Please don’t put it off any longer!
Take immediate action to avoid a default judgment being entered against you. Allowing a debt collector to take your bank accounts, garnish your salary, or place a lien on your property is a bad idea.
In response to the lawsuit, write a reply.
Only a well-prepared answer will fight back against the debt collector, putting you in a position to win or reach a reasonable settlement. Have you received any Admissions Requests or Interrogatories? We will prepare your answer.
Where’s the Evidence?
- Request a copy of the debt collector’s file.

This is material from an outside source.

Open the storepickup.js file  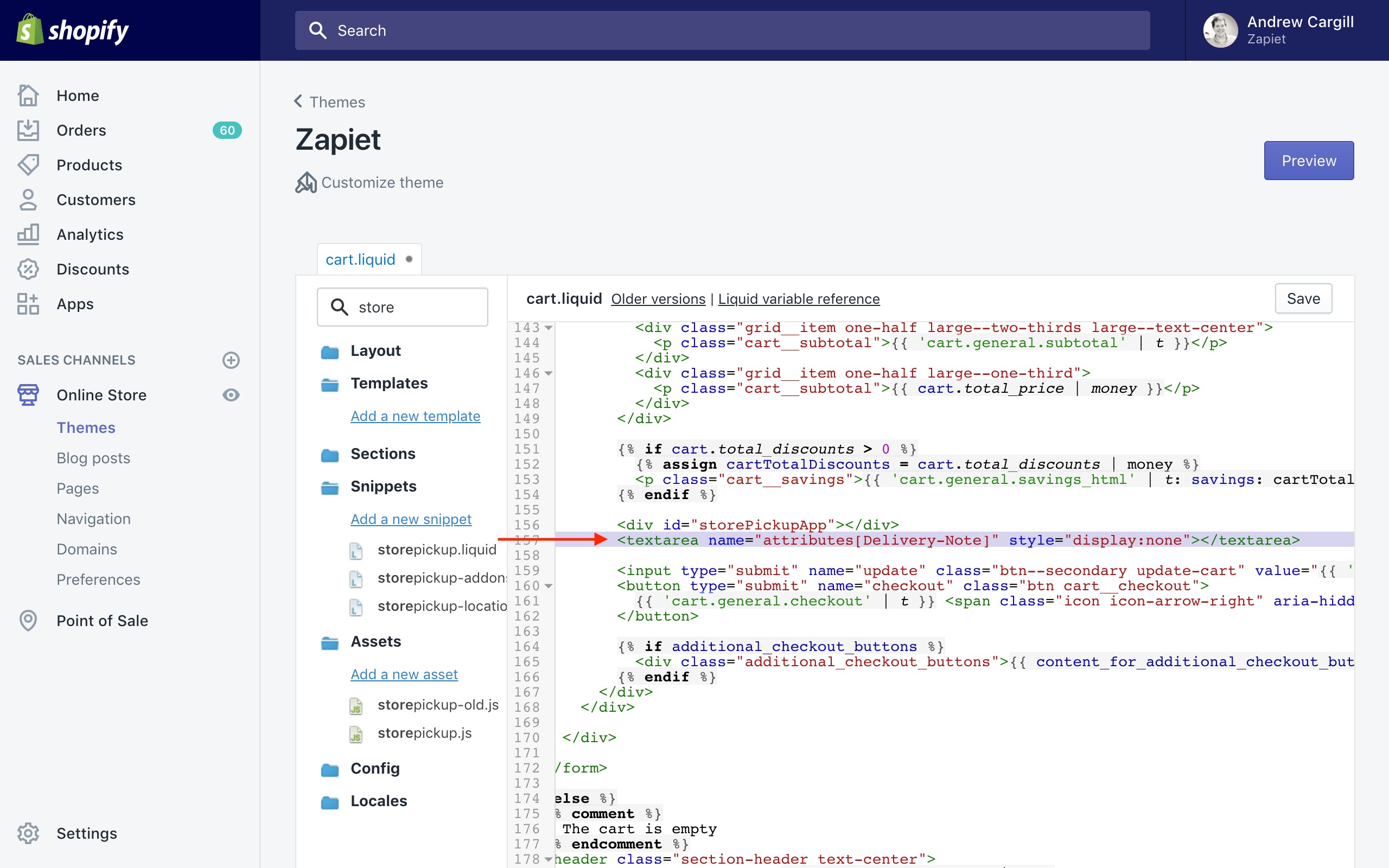[x=424, y=733]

- You and your Attorney Have a Direct Relationship
- You will have the exact attorney throughout the case, and you will be able to contact them directly via phone or email.
Is it a nice place to work at Suttell & Hammer?
Suttell & Hammer currently has a 2.4 out of 5-star rating based on 42 anonymous employee evaluations. Thirty percent of workers would suggest Suttell & Hammer to a friend, and twenty-eight percent had a favorable perspective on the company.
Over the previous 12 months, this rating has dropped by -3 percent.
Does Suttell & Hammer pay their employees well?
Suttell & Hammer employees give their salary and perks a 2.3 out of 5 rating in anonymous Glassdoor evaluations. Learn more about Suttell & Hammer’s pay and bonuses. Over the last year, this rating has dropped by 2%.
Verify That It’s Your Debt
Please inquire about the caller’s reliability by asking about her name, company, phone number, and business location, according to Kuehnhoff.
Check whether the firm is listed in your state requires debt collectors to be licensed. If your state doesn’t have a registration system, look for it in a neighboring state or use the Nationwide Multistate Licensing System database.
You also have the right to request that the collector verify the debt. Within five days of contacting you, collection firms must send you a “validation letter” detailing the debt amount, creditor, and what to do if you believe there is an error.
You have 30 days from the day you received the first written notification to write a verification letter requesting further debt information.
Sample letters are available on the Consumer Financial Protection Bureau’s website. If the collection agency refuses to provide this information, it’s a clear indication that something is wrong.
A “stop contact” or “cease” letter, which instructs third-party debt collectors to stop contacting you about the debt, is another letter you may send.
As a result, the collector will only be allowed to get you to confirm that it has stopped communicating with you or that it is suing you. Keep in mind, adds Kuehnhoff, that a stop letter won’t erase a legitimate debt. “If you have a valid debt, it won’t go away,” she explains.
Send these letters certified mail with a copy kept for your records.
Understand Your Rights
When speaking with a debt collector on the phone, you have rights as a borrower. Collectors are prohibited from harassing or misrepresenting you under the Fair Debt Collection Practices Act, or FDCPA.
What a debt collector cannot do is:
- A debt collector is prohibited from harassing you or using obscene words.
- The collector is unable to deceive you.
- He can’t threaten you with arrest or deportation.
- A debt collector cannot contact you before 8 a.m. or after 9 p.m.
Take notes and document the time, date, and person with whom you spoke while speaking with a debt collector, advises Amy Loftsgordon, foreclosure, collections, and debt management editor at Nolo, a producer of do-it-yourself legal books and software.